My name is Razan Naqeeb I was born in Kuwait in 1990 months before Saddam Hussein invaded Kuwait. My family and I left Kuwait 20 years ago and have not had the opportunity to return. I moved to the United States in December of 1999. I am currently a student at the University of Colorado in Boulder where I am majoring in Economics. My inspiration for writing this piece is my desire to one day return to the Middle East.

I come from a far away land where spectacular castles used to grace the sand. I come from a place where knowledge and prosperity used to flow like the Tigris. I come from the place where one of the greatest ancient civilizations, on earth used to live. This far away land has been destroyed by war and poverty but I believe it still exists.

I believe that the war in Iraq will end.

My family is from the town of Kirkuk, a city in Northern Iraq. My family history dates back to the Ottoman Empire, where Kirkuk has been a part of my family longer than it has been a piece of Iraq.

I was born in Kuwait months before the first Gulf War. After the Iraqi Invasion in August 1990 my parents and I fled the country and were never able to return. We immigrated from and to many countries until 1999 when we settled in the United States.

I have never had the chance to go back to Iraq or Kirkuk but I believe that one day, I will.

Kirkuk lives in my imagination; I have never been there and I can only piece together the few stories I heard as a child. The stories about my great grandfather and how he was a great and honorable judge and the stories about my family’s history about how the empire expanded south and my family migrated with it. The imaginary Kirkuk in my head is a marvelous combination of those stories and I believe that one day I will go back.

Iraq has been blessed and cursed with the second largest world supply of black gold.
A once beautiful and prosperous country has been war stricken for decades by Saddam Hussein who dreamt of world domination. The people of Iraq were driven to the edge of poverty and lived through hell on earth.
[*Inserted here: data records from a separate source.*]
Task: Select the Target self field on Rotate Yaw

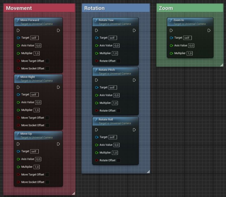Action: [112, 38]
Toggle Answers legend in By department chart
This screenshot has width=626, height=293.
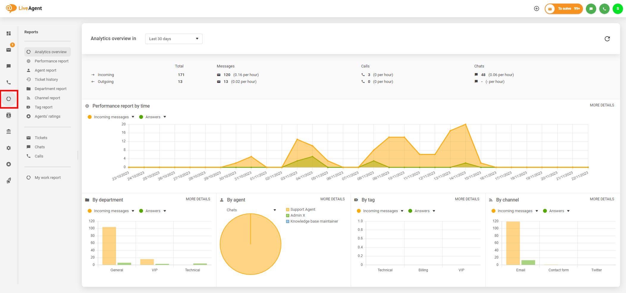[152, 211]
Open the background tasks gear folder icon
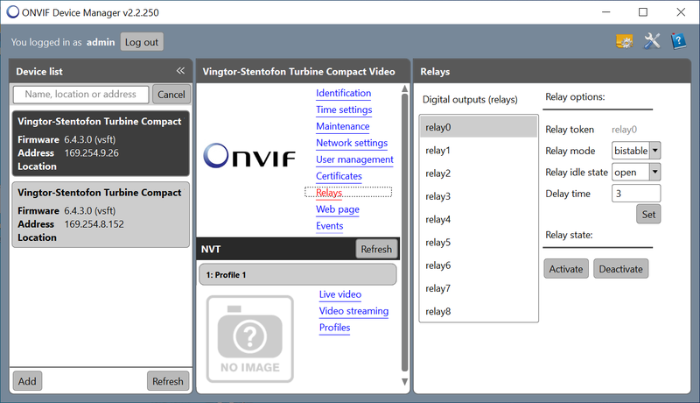 [624, 41]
From torture chambers to mass genocide fear ruled for more than 30 years.

Then, in March of 2003 at the start of the second gulf war, what had looked like a glimmer of hope for a peaceful future instead turned into a seven-year power struggle over one of the world’s largest natural resources. Mankind’s greed and desire for more materialistic things has created more genocide. Where the innocent casualties aren’t taken into consideration because they are just numbers just statistics in the game of war.

I believe that one day this war will end, and that the people of Iraq will have a democratically elected leader.

Although Iraq has been blown into a million pieces and the remains of the Babylon city have been destroyed, I believe that one day I will go back to see the beautiful date trees and find what remains of my family history.

One day I will return to the place that I call home, the place that I have never been; the place that I only dream exists. You may think that I am naïve for believing that this war will ever end, but this is what I believe.